[Saved data entries]
== Segment start ==

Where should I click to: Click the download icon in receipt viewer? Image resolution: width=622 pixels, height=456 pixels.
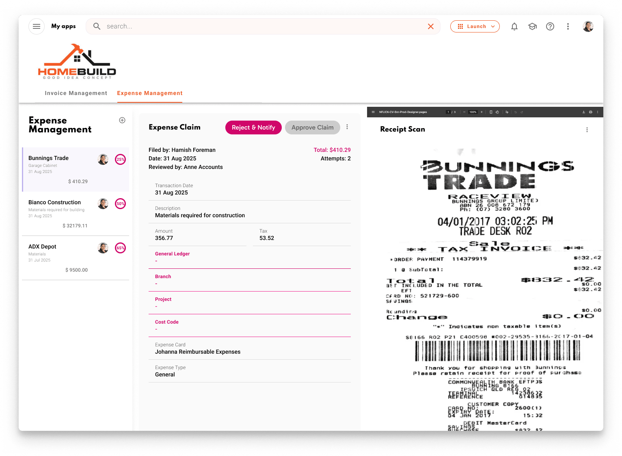(x=584, y=112)
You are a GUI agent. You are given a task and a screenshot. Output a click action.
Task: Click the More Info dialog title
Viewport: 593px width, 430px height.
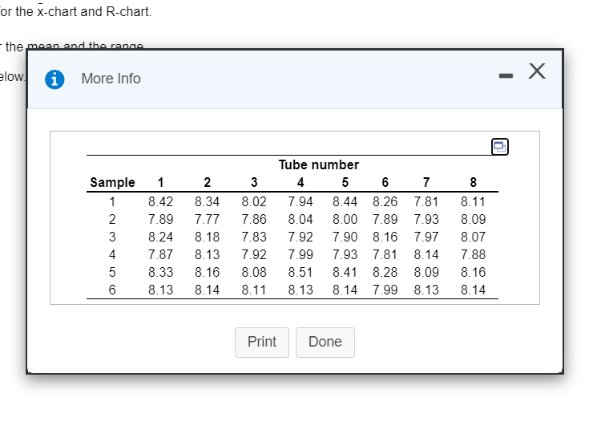tap(111, 79)
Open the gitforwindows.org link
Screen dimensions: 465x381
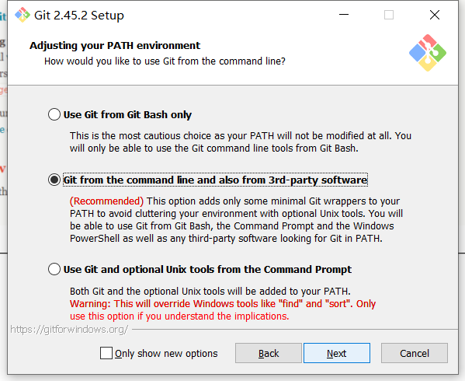pyautogui.click(x=69, y=330)
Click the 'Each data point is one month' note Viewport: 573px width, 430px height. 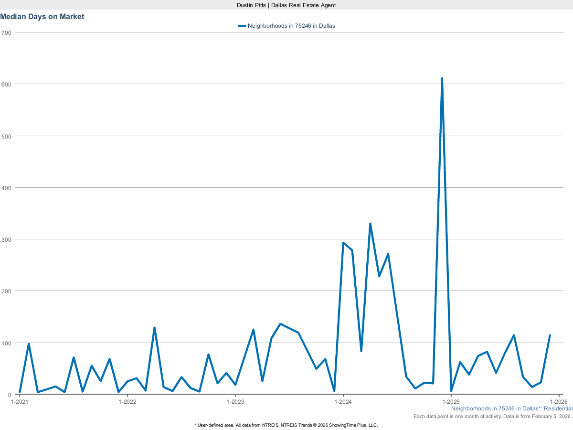click(492, 417)

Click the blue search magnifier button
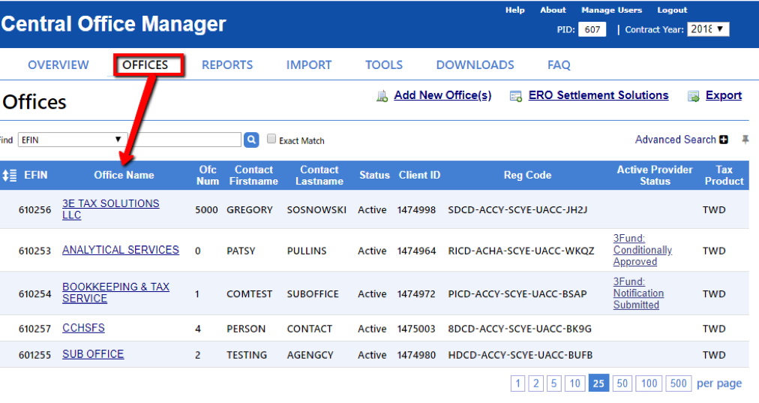point(252,140)
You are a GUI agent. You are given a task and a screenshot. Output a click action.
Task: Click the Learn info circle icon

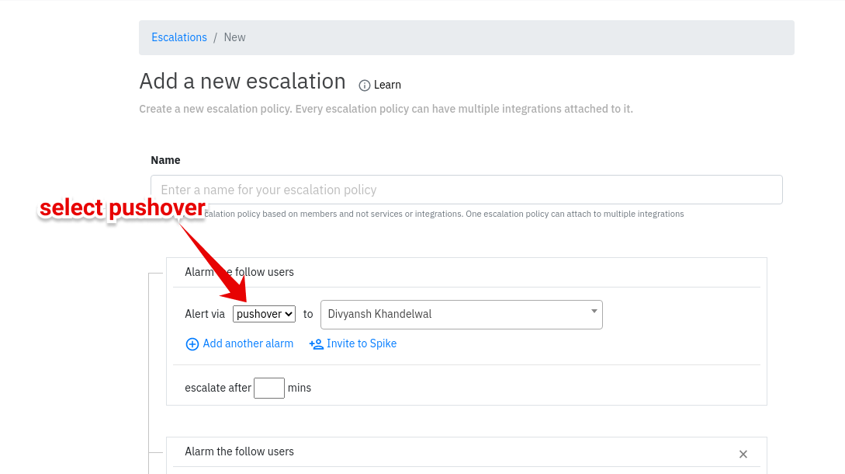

== Segment end ==

=== Task to carry out ===
Exactly the lines from the line containing "Click the blue search magnifier button" to the end of the records need to be copied, both ends included, with pictures left out.

=== Response to this exercise ===
Click the blue search magnifier button
point(252,140)
You are a GUI agent. You are given a task and a screenshot. Output a click action.
Task: Click the Learn info circle icon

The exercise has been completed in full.